_Document segment_

# My First SV Chuck Roast



## gary s (Oct 8, 2017)

*Well --------------  My Chuck Roast Results ????*


All the talk about cooking with the Sous Vide, I had to get one.

First thing I did was chicken, turned out OK, not exceptional but tender, juicy and OK. The next thing I did was CSR’s. I was all excited, looked and smelled fantastic after a short grilling for some color, But they were not tender at all, Disappointed. So my next SV adventure was going to be a Chucky.


I seasoned up my Chuck Roast and vac sealed it and in the fridge.

The next day I decided to brown it first, so out of the bag and on the grill, then back in the bag

After 22 hours in the SV It was ready

I took it out of the bag, patted it dry and cut a slice off the end.

Popped it in my mouth and it was Chewy, Dang, not again. I’m thinking “What am I doing wrong? Maybe my SV is not calibrated correctly. Gave my wife a taste, she said man it has a great flavor but a little chewy. About then I was ready to throw the Roast and SV in the trash. She said get your slicer out and slice it up. So out came the slicer, and I started slicing. A little way in I grabbed another slice, WOW ??  This was fall apart tender and fantastic.

_Collected material_
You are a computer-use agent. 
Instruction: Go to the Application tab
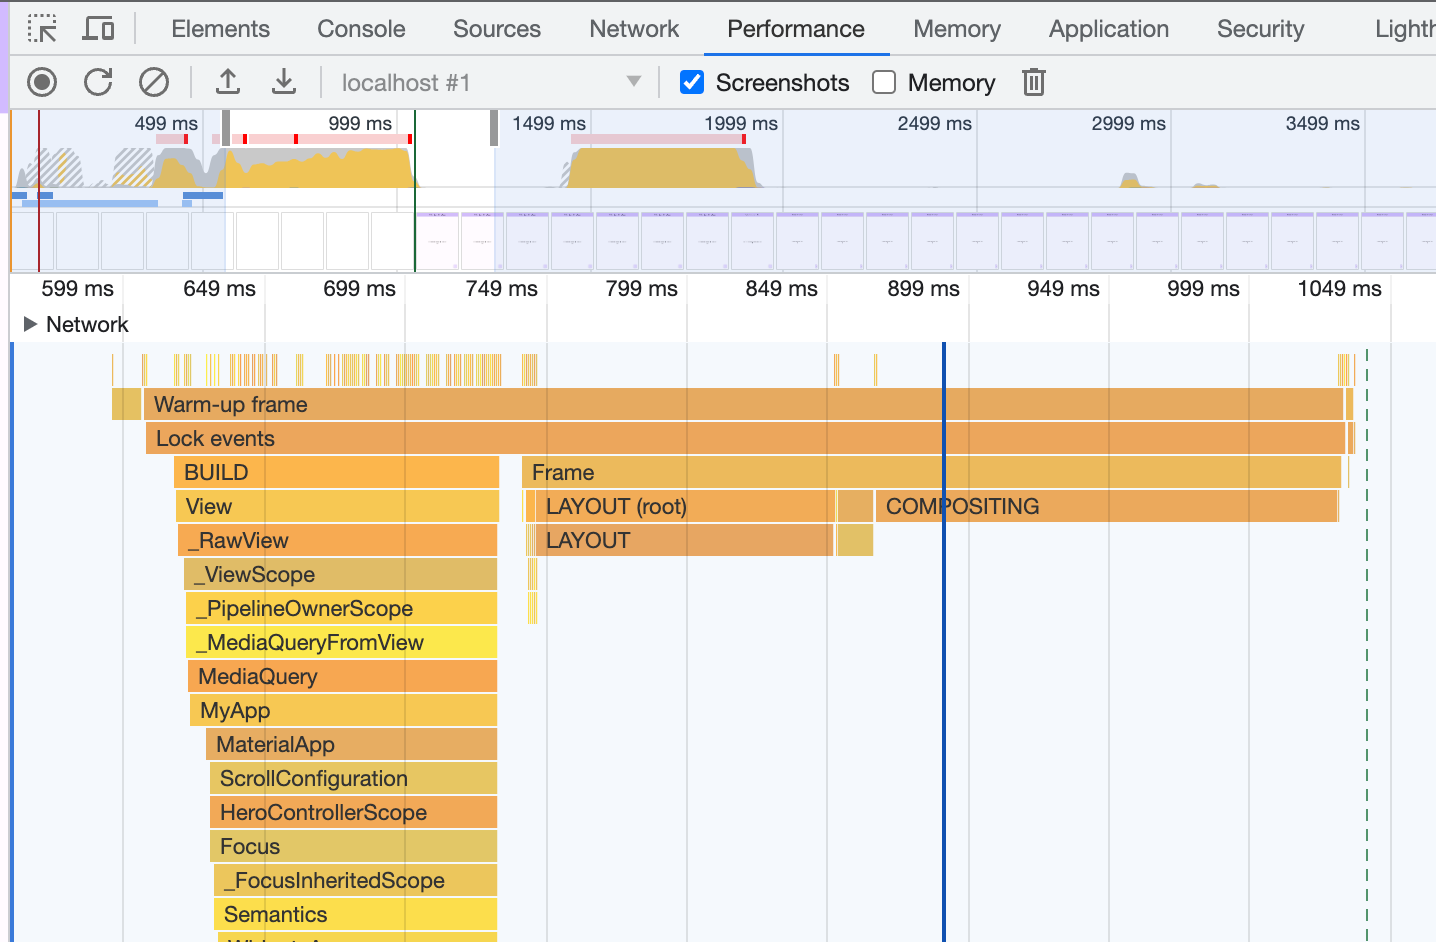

_Required actions_
**A)** Retype the stretch of the chuck roast post from "First thing I" through "in the fridge.".
**B)** In the chuck roast post, how long was the roast in the sous vide before it was ready?

_Task-by-task answers_
**A)**
First thing I did was chicken, turned out OK, not exceptional but tender, juicy and OK. The next thing I did was CSR’s. I was all excited, looked and smelled fantastic after a short grilling for some color, But they were not tender at all, Disappointed. So my next SV adventure was going to be a Chucky.


I seasoned up my Chuck Roast and vac sealed it and in the fridge.

**B)** 22 hours.